You need a decent hand to limp with as you’ll be playing the rest of the hand out of position. There’s an argument for just calling when you’re the small blind and you’ve got a big hand too as the big blind may well raise. Don’t call with hands like J-3 and Q-4 because you’ve already got something in the pot and you can get in for a discount – it could end up crippling you and it will definitely lead to tough decisions on the flop.
4. Is it important to try and defend your big blind from a late position raiser?
It’s very difficult until you get a feel for your opponents. It’s often not worth defending in the early stages unless you’ve got a hand that could catch a good flop. Once the blinds are higher you’ll have built up a tight image and your defends are more likely to be seen as having substance.
5. At what point do you need to say enough is enough?
There are times that you don’t have a choice and you just have to shove with any two cards. If you’re in the big blind with a little over 10 big blinds, what are you waiting for? If it’s a late position raise, which could often be just a steal, any two cards are probably worth gambling with, otherwise you’re giving up that big blind and probably the small blind after. It’s important to make a stand by trying to push that raiser off their hand and maybe double-up if you’re called. So, if you’re down to 10 big blinds and the action is folded around to you on the small blind you need to push with any hand – just move all-in. It’s very hard for the big blind to call, and those blinds that you’ve picked up will increase your stack by a tangible 10% or more, giving you another orbit to find a hand. You can even do it without looking if you’re worried that your opponent will be able to pick up on your weakness.

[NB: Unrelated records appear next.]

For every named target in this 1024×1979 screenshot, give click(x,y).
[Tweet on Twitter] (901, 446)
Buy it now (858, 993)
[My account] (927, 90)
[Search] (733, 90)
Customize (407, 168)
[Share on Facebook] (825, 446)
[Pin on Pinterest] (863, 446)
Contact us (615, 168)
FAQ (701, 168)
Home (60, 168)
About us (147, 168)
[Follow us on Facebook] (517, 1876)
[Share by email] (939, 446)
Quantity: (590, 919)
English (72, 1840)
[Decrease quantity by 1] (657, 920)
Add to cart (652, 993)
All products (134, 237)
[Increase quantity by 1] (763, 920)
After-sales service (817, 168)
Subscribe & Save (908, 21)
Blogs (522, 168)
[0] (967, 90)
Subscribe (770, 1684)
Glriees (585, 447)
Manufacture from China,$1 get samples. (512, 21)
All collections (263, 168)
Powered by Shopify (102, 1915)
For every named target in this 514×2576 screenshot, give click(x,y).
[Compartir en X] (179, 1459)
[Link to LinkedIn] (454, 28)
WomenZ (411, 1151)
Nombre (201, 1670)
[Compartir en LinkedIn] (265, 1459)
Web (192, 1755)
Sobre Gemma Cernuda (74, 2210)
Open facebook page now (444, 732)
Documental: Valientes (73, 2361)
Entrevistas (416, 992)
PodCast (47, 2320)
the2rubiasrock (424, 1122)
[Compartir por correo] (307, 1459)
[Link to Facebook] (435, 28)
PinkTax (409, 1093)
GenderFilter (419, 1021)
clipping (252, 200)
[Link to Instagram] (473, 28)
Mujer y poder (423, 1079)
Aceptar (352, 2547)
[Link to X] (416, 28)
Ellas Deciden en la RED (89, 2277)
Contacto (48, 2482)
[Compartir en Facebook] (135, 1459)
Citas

6. If you flop a monster against an aggressive player, when should you lead out at the flop and when should you trap with a check-raise?
Say you hit two-pair with 6-7 on an A-6-7 flop in the early levels when the blinds are low, you should probably come out betting. In this case, you’re hoping that the other player has hit an Ace and will re-raise you. Another example is if you call with 6-6 and the flop comes 6-Q-9. You’ve got a strong hand and there’s every likelihood the original raiser will c-bet if you check to him. You can then call and check again, or check-raise, although this gives away the strength of your hand. All of these situations are player specific. If you know the aggressive player will barrel all three streets then give him enough rope to hang himself.